American author of young adult fiction

Rena Barron is an American author of middle grade and young adult fiction, best known for her debut young adult fantasy novel Kingdom of Souls.

== Early life ==
Barron grew up in small-town Alabama, where her family owned a farm, and says she's always had an obsession with science fiction and fantasy.

Growing up, she heard a lot of stories about people practicing voodoo, which initially piqued her interest, since it was often talked about in a negative light. As a child, she was taught vodun, a West African spiritual practice, which served as the inspiration for her debut novel. The books she read most were adult, which she says is due to her love of complicated stories on the dark side, which wasn't as prevalent in children's literature at the time. Her favorite books were The Last Vampire series by Christopher Pike, the Animorphs series, and many books by R.L. Stine.

== Personal life ==
She considers herself part of the West African diaspora "removed from her ancestors' traditions". Some of her favorite authors include Margaret Atwood, Leigh Bardugo, Holly Black, Octavia Butler, Suzanne Collins, N.K. Jemisin, and Toni Morrison.

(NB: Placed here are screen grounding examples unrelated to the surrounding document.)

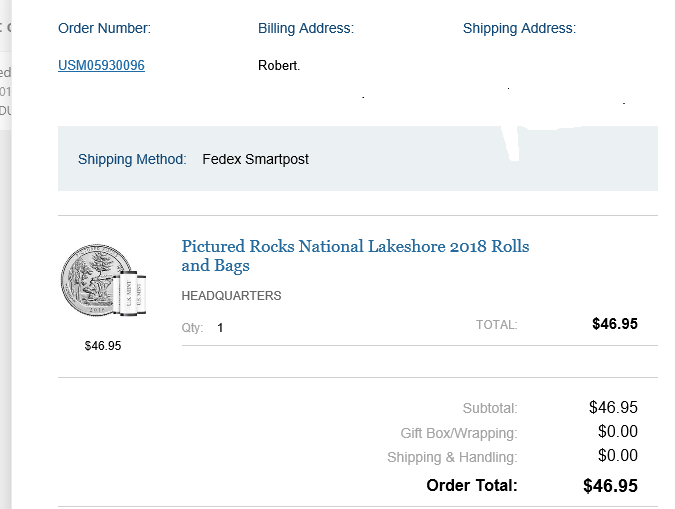
Task: Click the Shipping & Handling label
Action: click(452, 457)
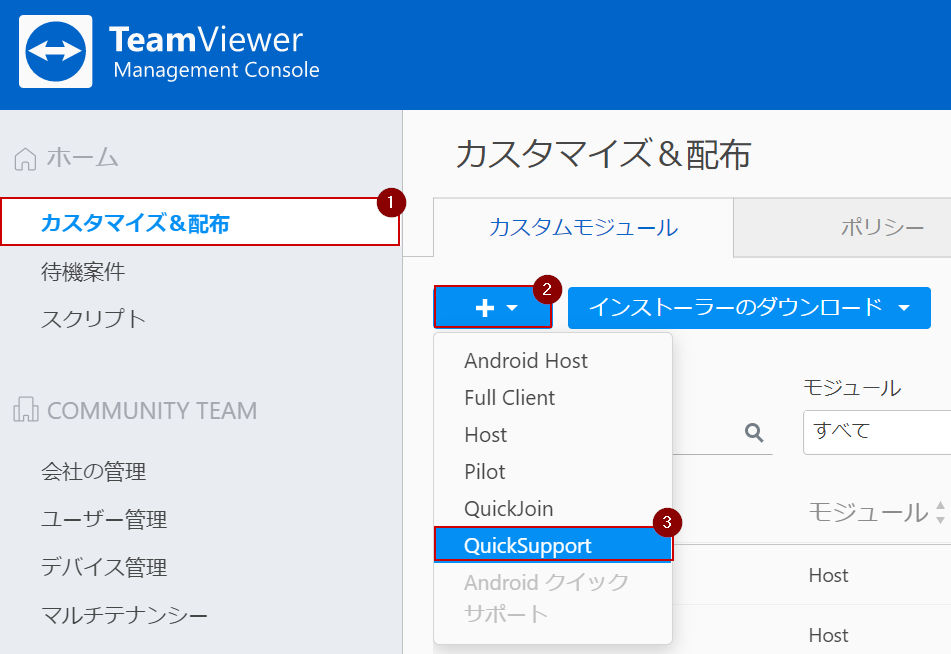The height and width of the screenshot is (654, 951).
Task: Click the TeamViewer logo icon
Action: (x=56, y=52)
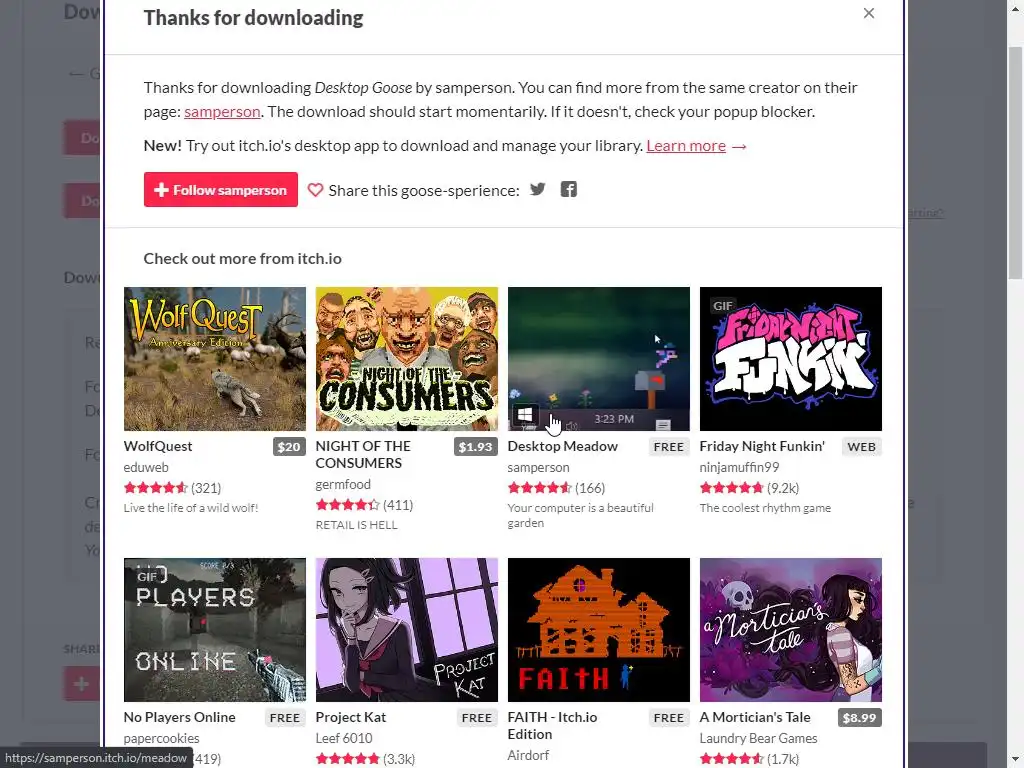Screen dimensions: 1024x768
Task: Open the A Mortician's Tale thumbnail
Action: coord(790,630)
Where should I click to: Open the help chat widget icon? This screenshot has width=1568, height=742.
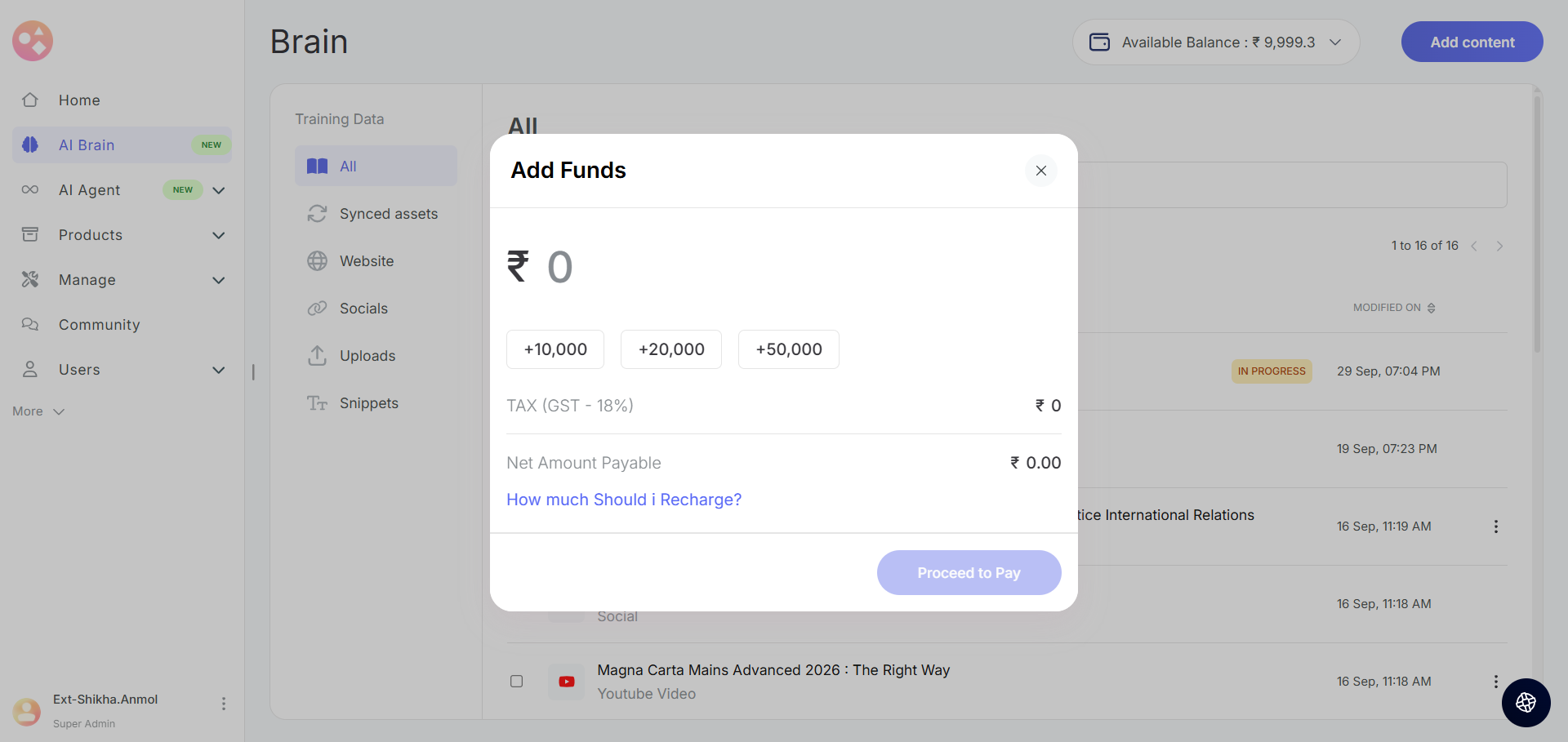pyautogui.click(x=1526, y=702)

Barron lives in Chicago and works at an ad agency.

== Career ==
Barrin wrote her first poem in middle school and wrote her first stories and novels in high school.

She has written two-book series: Kingdom of Souls and Maya the Rising Dark.

=== Kingdom of Souls Series ===

==== Kingdom of Souls ====

===== Backstory =====
Barron didn't originally set out to write a trilogy, but found that the story demanded it. She completed the first draft of the story in 2013, but put the project on hold after receiving a number of rejections on it after first sending it out in 2014. She revisited the story in 2017, rewriting it from the ground up. The book was originally told in dual perspective of the main character and love interest.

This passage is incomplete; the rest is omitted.